Monday, October 29, 2012

Deshia Leonhirth, MBA , South Carolina Rural Health Research Center, University of South Carolina, Columbia, SC
Medha V. Vyavaharkar, PhD, MPH, MD , South Carolina Rural Health Research Center, Department of Health Services Policy and Management, Arnold School of Public Health, University of South Carolina., Columbia, SC
Saundra Glover, MBA, PhD , Institute for Partnerships to Eliminate Health Disparities, University of South Carolina - Arnold School of Public Health, Columbia, SC
Janice C. Probst, PhD , University of South Carolina, South Carolina Rural Health Research Center, Columbia, SC
Background: Many persons living with HIV and AIDS (PLWHA) face challenges in accessing healthcare. Lack of providers who accept and treat PLWHA contributes partly to inconsistent utilization of healthcare services among PLWHA. Ryan White (RW) medical providers offer primary care and referral services to PLWHA irrespective of insurance status or ability to pay. This study examined rural-urban differences in availability of RW medical providers. Methods: Data on prevalence of HIV/AIDS and RW providers were extracted from publically available state surveillance reports and an on-line search tool available on the Health Resources and Service Administration's website respectively. The states that provided county-level information on HIV/AIDS prevalence (28 states; 2,172 counties) were included in this 2008 cross-sectional analysis. The dependent variable was presence of at least one RW provider in a county. The independent variables included prevalence of HIV/AIDS, rurality, and percent of population: below poverty, minority, African American and uninsured. Results: More than 14% of PLWHA live in counties without a RW medical provider. Higher proportion of rural PLWHA (74.8%) lived in counties lacking a RW medical provider compared to urban PLWHA (11.0%). Adjusting for prevalence of HIV/AIDS, percent population: below poverty, minority, African American and uninsured, urban counties had almost 5 times the odds of having a RW medical provider than rural (p<.0001). Conclusion: Findings highlight rural-urban resource disparities for PLWHA. There is urgent need to consider and implement policies that would help improve safety net access for PLWHA living in rural counties.

Learning Areas:
Public health or related public policy
Public health or related research

Learning Objectives:
Describe availability of RW medical providers by rurality.

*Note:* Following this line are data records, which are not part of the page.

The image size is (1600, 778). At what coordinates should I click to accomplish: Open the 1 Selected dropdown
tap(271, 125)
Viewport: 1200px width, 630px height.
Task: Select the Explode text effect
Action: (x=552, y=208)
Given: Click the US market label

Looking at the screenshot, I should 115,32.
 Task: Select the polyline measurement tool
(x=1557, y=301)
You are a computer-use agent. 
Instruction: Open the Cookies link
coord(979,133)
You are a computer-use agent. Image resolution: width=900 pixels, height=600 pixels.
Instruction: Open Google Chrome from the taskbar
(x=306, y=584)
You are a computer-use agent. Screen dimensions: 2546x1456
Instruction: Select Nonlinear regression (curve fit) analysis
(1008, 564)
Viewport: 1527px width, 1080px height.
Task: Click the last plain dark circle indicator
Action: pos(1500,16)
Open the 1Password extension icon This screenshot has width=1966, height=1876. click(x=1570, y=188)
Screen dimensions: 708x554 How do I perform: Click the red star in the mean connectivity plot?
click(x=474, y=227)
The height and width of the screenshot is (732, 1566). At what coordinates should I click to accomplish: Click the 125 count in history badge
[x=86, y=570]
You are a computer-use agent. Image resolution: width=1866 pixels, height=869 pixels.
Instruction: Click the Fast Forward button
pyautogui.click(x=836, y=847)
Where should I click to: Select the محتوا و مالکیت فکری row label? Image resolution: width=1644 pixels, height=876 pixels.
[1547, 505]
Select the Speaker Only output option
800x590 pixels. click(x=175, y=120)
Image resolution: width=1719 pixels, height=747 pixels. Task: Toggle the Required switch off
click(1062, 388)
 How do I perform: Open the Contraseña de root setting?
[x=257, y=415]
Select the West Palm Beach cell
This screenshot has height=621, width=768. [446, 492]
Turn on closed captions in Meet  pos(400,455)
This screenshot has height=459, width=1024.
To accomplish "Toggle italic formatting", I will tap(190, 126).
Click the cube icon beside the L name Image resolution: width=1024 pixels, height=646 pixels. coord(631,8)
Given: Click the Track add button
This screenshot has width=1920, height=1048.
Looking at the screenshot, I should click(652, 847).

Keywords: HIV/AIDS, Rural Health Care

Presenting author's disclosure statement:

Qualified on the content I am responsible for because: I am a 2nd year Doctoral student at an accredited school of public health at the University of South Carolina. In the past year and a half I have worked on a grant funded by the Office of Rural Health Policy to complete the submitted research on HIV/AIDS.
Any relevant financial relationships? No

I agree to comply with the American Public Health Association Conflict of Interest and Commercial Support Guidelines, and to disclose to the participants any off-label or experimental uses of a commercial product or service discussed in my presentation.